SHORT PROBLEM A: Turn the listing, starting at its first line and ending at the line containing "pyautogui.click(x=172, y=177)", into a JSON list of strings with one string per line and blank lines left out.

[Start of SOURCE]

Until now, this entire list has never been published in its
entirety, although three of ten were included in last year’s
article.
The purpose of this list is very straight forward: The pursuit
of home buyer satisfaction has only one legitimate overall goal…increased
referrals. Pro-active referrals come from VERY
Satisfied buyers. Your strongest sales force is, therefore, an
army of ‘Very Satisfied’ homeowners who will pro-actively
rave about your quality, your integrity, your service.
Top 10 Tips
10. Measure Buyer Satisfaction.
Since homebuyer satisfaction is the foundation, the catalyst for
referrals, how can you hope to improve that which is not being
measured? Answer: you can’t. Without measurement, there is no
accountability for improvement. Survey every buyer and report
results for each community, as well as each sales person,
service representative, design consultant, customer service rep,
etc. Eliant’s suggestion: Survey new buyers 30-45 days after
move-in to evaluate their perception of the sales, closing, and
initial service process. Then, at six months, once they have had
adequate time to learn about their home and how it works, survey
again and ask them to rate your quality and service. (Call
Eliant for samples of these types of surveys).
9. Presidential Contact. As president of your firm, you
don’t need an intern to ‘reach out and touch someone.’ Each new
buyer should receive a call from the company president or other
high executive 2-4 weeks after move-in. Ask about the purchase
and move-in experience; how it could have been improved; how you
can help now. Author Steven R. Covey (“Seven Habits of Highly
Effective People”) once wrote: “Seek first to understand and
then to be understood. Most people do not listen with the intent
to understand: they listen with the intent to reply.” So
remember: The purpose of this call is to learn and impart the
impression of a caring, empathetic home builder (and that is
not an oxymoron). Do not become defensive, argumentative.
Listen…and learn.

[End of SOURCE]

SHORT PROBLEM B: Translate this sentence from the home buyer satisfaction tips into Spanish: "Without measurement, there is no accountability for improvement."

[Start of RECORDS PROVIDED]

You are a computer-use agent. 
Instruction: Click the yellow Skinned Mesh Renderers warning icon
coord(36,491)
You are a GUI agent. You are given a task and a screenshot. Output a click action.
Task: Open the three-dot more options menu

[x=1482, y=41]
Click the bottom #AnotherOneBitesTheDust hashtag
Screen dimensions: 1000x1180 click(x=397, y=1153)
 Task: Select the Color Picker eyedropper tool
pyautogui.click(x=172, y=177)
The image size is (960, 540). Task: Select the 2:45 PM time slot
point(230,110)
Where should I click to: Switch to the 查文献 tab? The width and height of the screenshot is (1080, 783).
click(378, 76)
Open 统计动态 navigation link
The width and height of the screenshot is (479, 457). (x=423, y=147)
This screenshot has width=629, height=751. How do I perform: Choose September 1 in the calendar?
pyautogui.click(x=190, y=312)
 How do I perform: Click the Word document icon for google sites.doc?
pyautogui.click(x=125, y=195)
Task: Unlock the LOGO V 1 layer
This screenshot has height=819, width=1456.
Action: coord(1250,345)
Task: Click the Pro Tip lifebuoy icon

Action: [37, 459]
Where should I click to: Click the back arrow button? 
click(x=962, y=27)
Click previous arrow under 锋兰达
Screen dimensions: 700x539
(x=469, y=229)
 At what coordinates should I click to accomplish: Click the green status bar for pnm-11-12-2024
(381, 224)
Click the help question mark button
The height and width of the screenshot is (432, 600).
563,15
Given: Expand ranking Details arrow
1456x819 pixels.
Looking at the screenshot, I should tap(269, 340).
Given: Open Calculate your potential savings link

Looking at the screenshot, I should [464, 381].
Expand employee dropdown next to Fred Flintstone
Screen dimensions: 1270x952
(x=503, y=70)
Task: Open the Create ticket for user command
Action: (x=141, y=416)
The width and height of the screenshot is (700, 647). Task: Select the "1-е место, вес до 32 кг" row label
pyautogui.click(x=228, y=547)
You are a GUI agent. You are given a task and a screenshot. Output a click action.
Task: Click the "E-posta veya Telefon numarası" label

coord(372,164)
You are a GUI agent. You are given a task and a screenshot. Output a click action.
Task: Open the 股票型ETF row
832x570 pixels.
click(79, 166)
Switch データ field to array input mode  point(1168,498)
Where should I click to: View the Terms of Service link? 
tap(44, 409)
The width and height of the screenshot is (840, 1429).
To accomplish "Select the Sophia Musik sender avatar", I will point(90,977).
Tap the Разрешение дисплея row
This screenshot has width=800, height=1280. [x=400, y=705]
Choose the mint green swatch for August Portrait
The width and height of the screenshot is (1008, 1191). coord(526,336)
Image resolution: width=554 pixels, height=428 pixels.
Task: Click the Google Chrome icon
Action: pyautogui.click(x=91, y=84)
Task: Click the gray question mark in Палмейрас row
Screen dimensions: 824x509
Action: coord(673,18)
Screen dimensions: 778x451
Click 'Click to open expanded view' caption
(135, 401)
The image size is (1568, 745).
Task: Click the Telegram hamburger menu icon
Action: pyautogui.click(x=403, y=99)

[End of RECORDS PROVIDED]

RIGHT ANSWER A:
[
  "You are a computer-use agent. ",
  "Instruction: Click the yellow Skinned Mesh Renderers warning icon",
  "coord(36,491)",
  "You are a GUI agent. You are given a task and a screenshot. Output a click action.",
  "Task: Open the three-dot more options menu",
  "[x=1482, y=41]",
  "Click the bottom #AnotherOneBitesTheDust hashtag",
  "Screen dimensions: 1000x1180 click(x=397, y=1153)",
  " Task: Select the Color Picker eyedropper tool",
  "pyautogui.click(x=172, y=177)"
]

RIGHT ANSWER B: Sin medición, no hay responsabilidad por la mejora.